It is equation (a) that is fulfilled.
Edit: Here is a simpler way to reach the result (the first draft is given as an appendix) wjth very few computations.
The variable plane passing through fixed point $F=(a,b,c)$ intersects the coordinate axes in $P=(p,0,0)$, $Q=(0,q,0)$ and $R=(0,0,r)$.
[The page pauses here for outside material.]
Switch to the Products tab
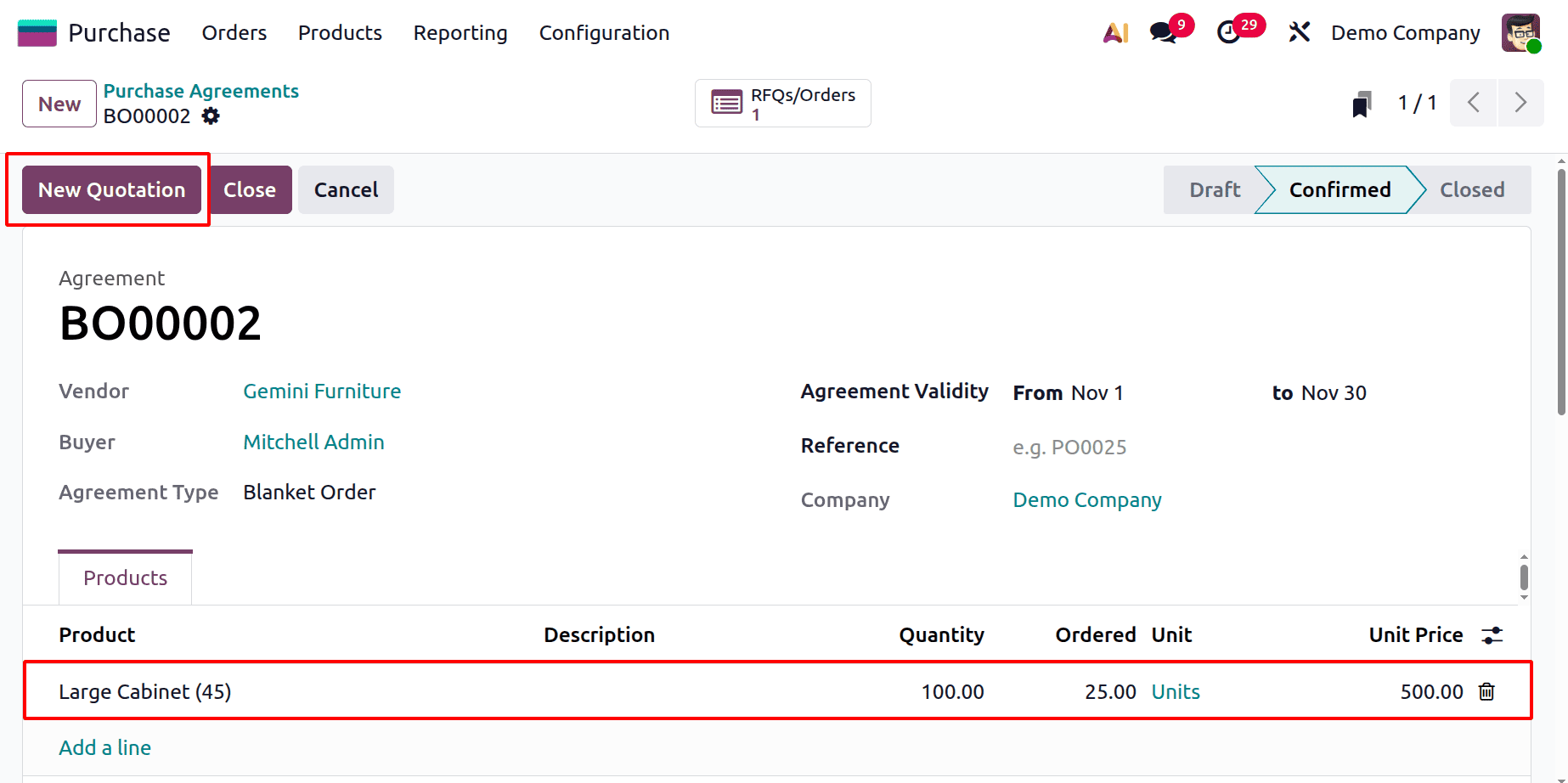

(we assume $p,q,r \ne 0$).
The equation of the plane $PQR$ is known to be :
$$\dfrac xp+\dfrac yq+\dfrac zr=1$$
As $F$ belongs to this plane, wh have :
$$\dfrac ap+\dfrac bq+\dfrac cr=1 \tag{1}$$
Let us now consider the box (parallelepiped) with vertices $O,P,Q,R,O',P',Q',R'$ where $O'=(p,q,r)$. The circumscribed sphere to this box, centered in
$$C=(x_0, y_0, z_0)=(\tfrac p2, \tfrac q2, \tfrac r2) \tag{2}$$
is clearly as well circumscribed to trirectangular tetrahedron $OPQR$, due to central symmetry with respect to $C$ ($P',Q',R'$ being the symmetrical points of $P,Q,R$ resp. with respect to $C$).
If we replace in (1) $(x,y,z)$ by $(x_0, y_0, z_0)$ defined by (2), we get relationship (a).
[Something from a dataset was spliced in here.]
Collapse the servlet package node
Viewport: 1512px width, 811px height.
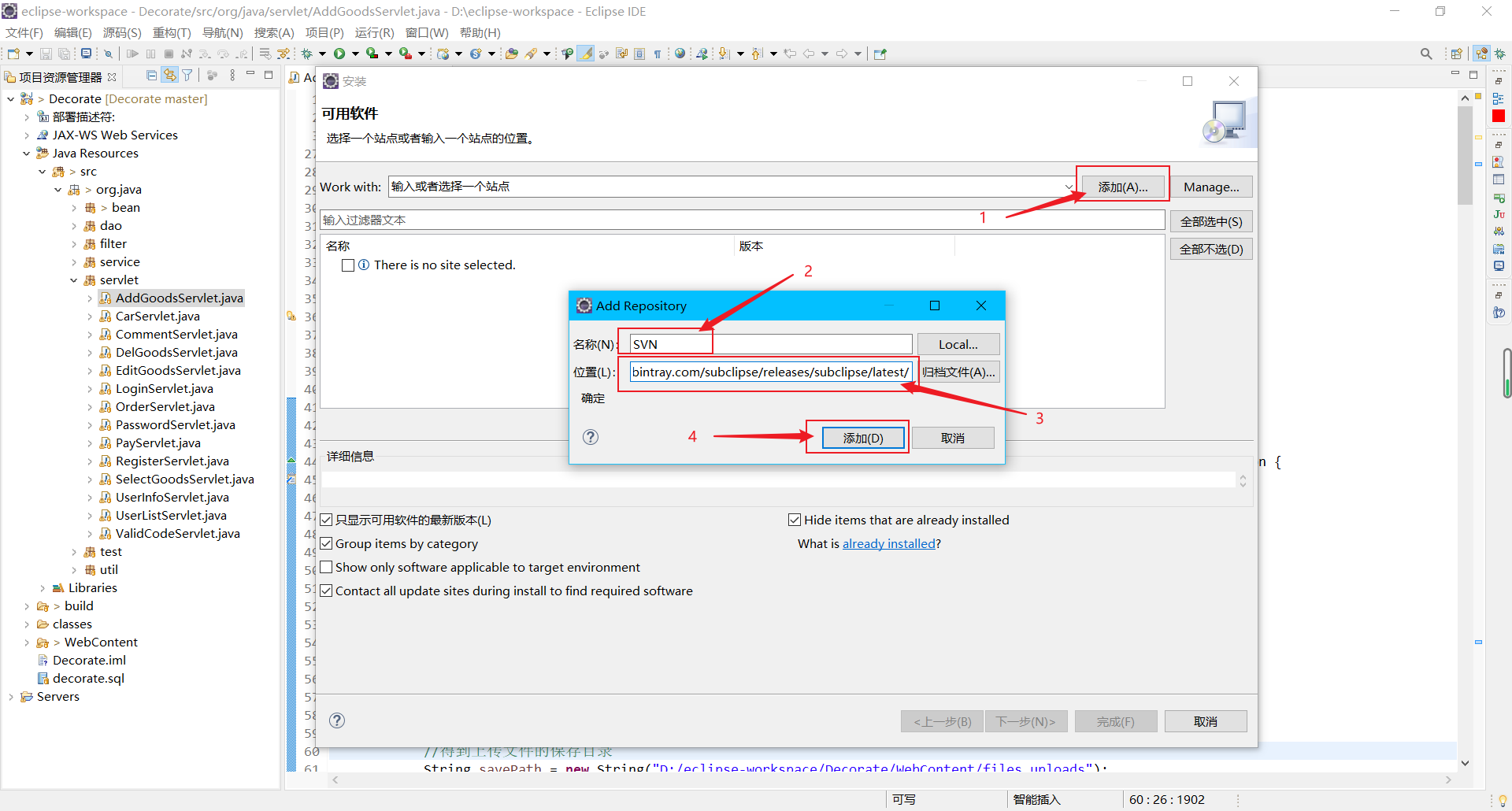(x=74, y=280)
Appendix : first version : with the same notations as before.
Points $F,P,Q,R$ being coplanar, the following determinant is zero :
$$\begin{vmatrix}p& 0& 0 &a\\
0 &q& 0& b\\
0 &0& r& c\\
1 &1 &1&1\end{vmatrix}=0 \ \ \iff \ \ \dfrac ap+\dfrac bq+\dfrac cr=1 \tag{1}$$
(this is a classical coplanarity condition : see here).
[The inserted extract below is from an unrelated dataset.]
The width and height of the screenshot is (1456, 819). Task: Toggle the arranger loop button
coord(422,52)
Besides, the general equation of a sphere passing through the origin with center $(x_0, y_0, z_0)$ is :
$$x^2+y^2+z^2-2 x_0 x - 2 y_0 y -2 z_0 z=0$$
Let us express that this sphere passes through $P, Q, R$ resp.:
$$\begin{cases}p^2 - 2 x_0 p &=&0\\
q^2 - 2 y_0 q &=&0\\
r^2 - 2 z_0 r &=&0
\end{cases}$$
Therefore the coordinates of the center of the sphere are
$$(x_0, y_0, z_0)=(\tfrac p2, \tfrac q2, \tfrac r2)$$
which verify, taking account of (1) :
$$\dfrac{a}{2 x_0}+\dfrac{b}{2 y_0}+\dfrac{c}{2 z_0}=1$$
which is another way to write relationship (a).
Important remark : The center of the sphere has the remarkable geometric property to be the center of the box (= parallelepiped) defined by points $O,P,Q,R$ and $S=(p,q,r)$, [which is not in the base plane $PQR$ of "trirectangular tetrahedron" $OPQR$].
Best Answer
You have points $P(p,0,0),Q(0,q,0),R(0,0,r)$ on the axes and the origin $O$. Denote by $K$ the circumcenter of the triangle $PQR$. Since all the angles $\angle POQ,\angle QOR,\angle ROP$ are right, the sphere which passes through $P,Q,R,O$ has center $K$. To find $K$ easily, complete the $PQRO$ to a box, and $K$ would be then the midpoint of the great diagonal i.e. $K(p/2,q/2,r/2)$.
The plane has equation $k(x-a)+l(y-b)+m(z-c)=0$, (with variables $k,l,m$) written equivalently $\frac{x}{\frac{ka+lb+mc}{k}}+\frac{y}{\frac{ka+lb+mc}{l}}+\frac{z}{\frac{ka+lb+mc}{m}}=1$. This yields $p=\frac{ka+lb+mc}{k},q=\frac{ka+lb+mc}{l},r=\frac{ka+lb+mc}{m}$, and the coordinates of the center of the sphere are $x=\frac{ka+lb+mc}{2k},y=\frac{ka+lb+mc}{2l},\frac{ka+lb+mc}{2m}$.
Usually, if we use some classical geometry before we rush into many equations and calculations, we can solve some analytical geometry problems easier.